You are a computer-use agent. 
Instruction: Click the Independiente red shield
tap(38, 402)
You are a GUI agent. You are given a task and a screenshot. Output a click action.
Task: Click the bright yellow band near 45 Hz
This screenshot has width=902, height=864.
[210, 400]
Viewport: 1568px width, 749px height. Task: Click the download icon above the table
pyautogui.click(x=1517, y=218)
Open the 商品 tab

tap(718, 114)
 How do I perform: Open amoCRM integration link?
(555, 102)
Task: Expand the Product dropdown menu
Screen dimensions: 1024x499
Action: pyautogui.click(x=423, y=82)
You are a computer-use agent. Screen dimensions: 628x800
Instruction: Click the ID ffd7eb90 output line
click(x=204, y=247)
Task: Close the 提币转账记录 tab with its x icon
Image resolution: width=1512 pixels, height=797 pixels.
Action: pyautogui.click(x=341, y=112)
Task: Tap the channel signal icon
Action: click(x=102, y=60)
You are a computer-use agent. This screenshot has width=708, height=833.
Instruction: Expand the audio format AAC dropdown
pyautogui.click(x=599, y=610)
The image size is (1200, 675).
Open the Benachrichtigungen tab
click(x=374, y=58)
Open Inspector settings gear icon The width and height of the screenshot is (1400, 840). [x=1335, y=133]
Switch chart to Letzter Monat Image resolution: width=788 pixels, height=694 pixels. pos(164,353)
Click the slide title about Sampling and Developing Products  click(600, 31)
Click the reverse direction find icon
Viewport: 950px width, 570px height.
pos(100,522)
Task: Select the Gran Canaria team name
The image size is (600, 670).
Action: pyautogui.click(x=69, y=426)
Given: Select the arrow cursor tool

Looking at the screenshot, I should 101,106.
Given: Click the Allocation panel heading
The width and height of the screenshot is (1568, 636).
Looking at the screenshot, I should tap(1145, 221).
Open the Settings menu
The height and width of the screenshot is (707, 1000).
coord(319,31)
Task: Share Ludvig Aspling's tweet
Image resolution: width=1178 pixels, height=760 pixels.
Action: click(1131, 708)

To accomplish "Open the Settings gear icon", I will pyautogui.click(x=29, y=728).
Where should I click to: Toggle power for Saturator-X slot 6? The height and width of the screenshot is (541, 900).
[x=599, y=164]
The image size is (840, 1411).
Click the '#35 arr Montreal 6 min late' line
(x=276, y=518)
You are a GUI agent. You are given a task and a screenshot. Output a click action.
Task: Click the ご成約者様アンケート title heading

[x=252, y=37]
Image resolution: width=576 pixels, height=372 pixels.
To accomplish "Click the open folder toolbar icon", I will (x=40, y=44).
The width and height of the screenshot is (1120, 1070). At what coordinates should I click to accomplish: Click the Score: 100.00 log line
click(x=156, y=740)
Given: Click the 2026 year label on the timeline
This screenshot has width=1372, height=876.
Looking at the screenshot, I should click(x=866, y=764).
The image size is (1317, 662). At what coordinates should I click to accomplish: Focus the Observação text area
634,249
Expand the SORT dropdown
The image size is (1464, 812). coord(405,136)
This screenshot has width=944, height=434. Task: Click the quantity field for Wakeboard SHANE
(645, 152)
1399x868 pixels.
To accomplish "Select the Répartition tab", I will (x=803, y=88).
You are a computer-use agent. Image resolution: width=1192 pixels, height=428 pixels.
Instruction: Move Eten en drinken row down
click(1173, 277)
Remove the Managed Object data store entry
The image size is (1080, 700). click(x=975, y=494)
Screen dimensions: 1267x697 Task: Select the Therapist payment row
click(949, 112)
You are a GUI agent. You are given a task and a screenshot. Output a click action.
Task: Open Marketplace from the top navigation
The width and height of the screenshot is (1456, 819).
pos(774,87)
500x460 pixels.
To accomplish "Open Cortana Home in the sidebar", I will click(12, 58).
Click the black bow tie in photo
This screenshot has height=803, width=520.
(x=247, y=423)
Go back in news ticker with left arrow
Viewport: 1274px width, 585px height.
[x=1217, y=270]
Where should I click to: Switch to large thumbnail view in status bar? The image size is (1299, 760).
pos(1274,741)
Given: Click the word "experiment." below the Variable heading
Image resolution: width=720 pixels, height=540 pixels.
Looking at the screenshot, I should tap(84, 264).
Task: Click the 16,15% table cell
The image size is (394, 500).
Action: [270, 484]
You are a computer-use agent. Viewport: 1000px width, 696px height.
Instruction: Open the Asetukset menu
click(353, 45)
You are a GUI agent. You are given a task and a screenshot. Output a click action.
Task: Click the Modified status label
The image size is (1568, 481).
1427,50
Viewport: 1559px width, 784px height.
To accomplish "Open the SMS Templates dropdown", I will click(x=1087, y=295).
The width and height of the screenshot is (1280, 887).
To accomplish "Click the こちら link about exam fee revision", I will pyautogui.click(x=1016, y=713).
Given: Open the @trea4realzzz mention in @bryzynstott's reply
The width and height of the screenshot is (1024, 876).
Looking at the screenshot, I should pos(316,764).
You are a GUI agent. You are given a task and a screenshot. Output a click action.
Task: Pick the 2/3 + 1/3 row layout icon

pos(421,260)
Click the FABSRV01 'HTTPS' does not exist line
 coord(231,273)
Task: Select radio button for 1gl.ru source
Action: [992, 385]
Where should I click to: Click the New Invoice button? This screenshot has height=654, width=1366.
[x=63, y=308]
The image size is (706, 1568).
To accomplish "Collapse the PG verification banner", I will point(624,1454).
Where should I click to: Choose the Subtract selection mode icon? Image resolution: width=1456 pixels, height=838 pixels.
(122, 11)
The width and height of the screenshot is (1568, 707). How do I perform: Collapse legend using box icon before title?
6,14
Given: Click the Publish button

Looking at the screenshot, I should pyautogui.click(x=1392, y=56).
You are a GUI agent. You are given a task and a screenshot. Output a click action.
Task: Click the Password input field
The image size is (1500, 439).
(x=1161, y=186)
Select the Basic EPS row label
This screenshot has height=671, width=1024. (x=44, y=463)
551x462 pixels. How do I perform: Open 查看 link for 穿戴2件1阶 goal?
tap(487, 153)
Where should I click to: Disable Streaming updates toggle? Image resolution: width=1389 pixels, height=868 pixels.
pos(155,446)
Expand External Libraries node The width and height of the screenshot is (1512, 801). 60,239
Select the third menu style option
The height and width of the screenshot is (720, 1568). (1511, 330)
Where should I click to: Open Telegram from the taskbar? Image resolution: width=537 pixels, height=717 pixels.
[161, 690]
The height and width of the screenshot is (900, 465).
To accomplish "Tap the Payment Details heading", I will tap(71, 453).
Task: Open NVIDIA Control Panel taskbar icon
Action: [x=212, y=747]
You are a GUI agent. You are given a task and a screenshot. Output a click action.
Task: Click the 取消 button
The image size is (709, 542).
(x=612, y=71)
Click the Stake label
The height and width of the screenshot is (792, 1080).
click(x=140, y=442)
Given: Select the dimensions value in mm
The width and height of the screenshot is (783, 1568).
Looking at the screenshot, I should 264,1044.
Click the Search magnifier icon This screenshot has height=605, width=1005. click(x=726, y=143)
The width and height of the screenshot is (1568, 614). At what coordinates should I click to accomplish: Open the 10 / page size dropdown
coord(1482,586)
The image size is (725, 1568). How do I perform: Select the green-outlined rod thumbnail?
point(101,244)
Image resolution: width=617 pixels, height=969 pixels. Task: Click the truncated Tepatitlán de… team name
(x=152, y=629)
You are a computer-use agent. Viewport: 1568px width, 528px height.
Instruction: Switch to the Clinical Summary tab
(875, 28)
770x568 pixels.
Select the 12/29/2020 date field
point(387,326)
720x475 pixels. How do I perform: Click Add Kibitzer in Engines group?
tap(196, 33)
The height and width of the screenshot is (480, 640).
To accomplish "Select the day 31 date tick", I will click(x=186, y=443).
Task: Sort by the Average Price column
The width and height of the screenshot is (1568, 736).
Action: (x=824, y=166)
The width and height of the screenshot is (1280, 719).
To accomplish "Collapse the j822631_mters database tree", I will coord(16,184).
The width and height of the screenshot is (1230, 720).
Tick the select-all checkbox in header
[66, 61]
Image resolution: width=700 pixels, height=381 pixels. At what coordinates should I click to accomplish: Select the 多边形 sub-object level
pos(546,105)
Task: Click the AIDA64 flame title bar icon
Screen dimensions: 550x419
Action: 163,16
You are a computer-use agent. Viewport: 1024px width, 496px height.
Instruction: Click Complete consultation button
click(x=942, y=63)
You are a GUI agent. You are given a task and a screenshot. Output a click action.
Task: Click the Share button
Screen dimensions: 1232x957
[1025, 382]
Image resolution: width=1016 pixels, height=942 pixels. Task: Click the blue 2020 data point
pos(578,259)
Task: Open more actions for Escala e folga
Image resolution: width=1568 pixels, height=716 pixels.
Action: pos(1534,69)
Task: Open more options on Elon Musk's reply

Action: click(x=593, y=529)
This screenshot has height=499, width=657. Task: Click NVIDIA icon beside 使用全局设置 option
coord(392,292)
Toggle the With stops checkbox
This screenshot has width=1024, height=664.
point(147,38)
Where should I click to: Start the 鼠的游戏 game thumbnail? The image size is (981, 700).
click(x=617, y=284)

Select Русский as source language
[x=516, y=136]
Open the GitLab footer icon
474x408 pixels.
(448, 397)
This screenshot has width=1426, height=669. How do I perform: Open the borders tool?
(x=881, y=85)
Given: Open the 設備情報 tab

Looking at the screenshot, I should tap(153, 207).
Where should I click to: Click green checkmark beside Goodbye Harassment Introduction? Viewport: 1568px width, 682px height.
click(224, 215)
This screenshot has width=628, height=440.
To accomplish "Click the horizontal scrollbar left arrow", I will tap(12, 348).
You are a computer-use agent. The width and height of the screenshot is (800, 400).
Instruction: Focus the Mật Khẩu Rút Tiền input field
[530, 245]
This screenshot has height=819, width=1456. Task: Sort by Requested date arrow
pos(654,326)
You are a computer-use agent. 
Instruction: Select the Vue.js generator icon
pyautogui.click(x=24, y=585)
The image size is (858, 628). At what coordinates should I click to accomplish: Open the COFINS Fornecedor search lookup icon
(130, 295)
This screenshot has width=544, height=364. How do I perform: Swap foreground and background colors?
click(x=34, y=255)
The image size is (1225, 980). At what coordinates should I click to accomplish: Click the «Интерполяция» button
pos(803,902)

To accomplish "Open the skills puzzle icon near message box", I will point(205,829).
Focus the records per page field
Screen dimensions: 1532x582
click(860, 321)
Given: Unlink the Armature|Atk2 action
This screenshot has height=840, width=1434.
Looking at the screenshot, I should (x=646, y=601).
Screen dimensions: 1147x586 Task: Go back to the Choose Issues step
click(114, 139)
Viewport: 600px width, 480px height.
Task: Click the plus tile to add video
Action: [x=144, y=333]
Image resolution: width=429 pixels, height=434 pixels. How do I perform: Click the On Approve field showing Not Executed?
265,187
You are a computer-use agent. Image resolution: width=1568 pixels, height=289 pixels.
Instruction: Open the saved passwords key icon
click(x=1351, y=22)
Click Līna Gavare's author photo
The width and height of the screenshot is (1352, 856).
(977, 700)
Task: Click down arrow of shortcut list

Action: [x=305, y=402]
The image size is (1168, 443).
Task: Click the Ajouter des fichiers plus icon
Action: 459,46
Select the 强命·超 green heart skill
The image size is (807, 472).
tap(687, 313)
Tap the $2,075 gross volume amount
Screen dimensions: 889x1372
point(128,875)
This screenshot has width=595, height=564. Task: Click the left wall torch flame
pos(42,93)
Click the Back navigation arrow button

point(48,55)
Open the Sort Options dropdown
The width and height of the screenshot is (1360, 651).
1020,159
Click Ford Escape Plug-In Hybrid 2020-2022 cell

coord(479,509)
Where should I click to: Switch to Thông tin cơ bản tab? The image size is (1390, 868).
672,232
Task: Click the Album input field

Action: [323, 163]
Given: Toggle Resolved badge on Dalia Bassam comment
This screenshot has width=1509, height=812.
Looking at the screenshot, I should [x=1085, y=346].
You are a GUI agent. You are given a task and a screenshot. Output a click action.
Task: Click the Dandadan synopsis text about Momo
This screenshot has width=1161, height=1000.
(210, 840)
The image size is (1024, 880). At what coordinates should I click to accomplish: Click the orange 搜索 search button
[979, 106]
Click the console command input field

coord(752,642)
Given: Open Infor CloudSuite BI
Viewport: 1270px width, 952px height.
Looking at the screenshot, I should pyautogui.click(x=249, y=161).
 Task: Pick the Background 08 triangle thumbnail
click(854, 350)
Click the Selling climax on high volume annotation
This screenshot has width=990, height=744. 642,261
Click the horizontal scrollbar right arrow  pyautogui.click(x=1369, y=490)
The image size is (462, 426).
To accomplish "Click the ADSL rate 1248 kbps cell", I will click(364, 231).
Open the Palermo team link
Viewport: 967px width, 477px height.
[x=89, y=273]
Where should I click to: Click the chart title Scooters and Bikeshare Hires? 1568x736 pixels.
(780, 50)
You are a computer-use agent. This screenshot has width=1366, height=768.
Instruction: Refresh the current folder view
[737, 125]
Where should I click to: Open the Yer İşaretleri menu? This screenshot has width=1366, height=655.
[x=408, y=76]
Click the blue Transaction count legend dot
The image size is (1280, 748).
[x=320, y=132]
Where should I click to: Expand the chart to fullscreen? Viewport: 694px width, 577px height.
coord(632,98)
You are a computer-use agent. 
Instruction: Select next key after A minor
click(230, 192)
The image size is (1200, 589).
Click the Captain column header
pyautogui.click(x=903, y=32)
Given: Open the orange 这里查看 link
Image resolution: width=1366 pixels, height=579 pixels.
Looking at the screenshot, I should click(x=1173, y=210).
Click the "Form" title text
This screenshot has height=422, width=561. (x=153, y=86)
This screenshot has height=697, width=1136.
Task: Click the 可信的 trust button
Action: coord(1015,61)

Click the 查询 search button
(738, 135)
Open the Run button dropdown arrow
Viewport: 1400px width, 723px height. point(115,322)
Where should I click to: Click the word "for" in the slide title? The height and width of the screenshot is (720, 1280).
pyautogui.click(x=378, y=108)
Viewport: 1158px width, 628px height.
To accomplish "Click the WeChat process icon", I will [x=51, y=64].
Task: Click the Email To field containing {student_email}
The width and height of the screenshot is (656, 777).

..........

Please set out the lines of the listing above as a Markdown table with columns Row and Line, covering only the line containing "Task: Click the Email" through the end of the listing, inclusive, and leaving out any blank lines.

> Reply:
| Row | Line |
|---|---|
| 1 | Task: Click the Email To field containing {student_email} |
| 2 | The width and height of the screenshot is (656, 777). |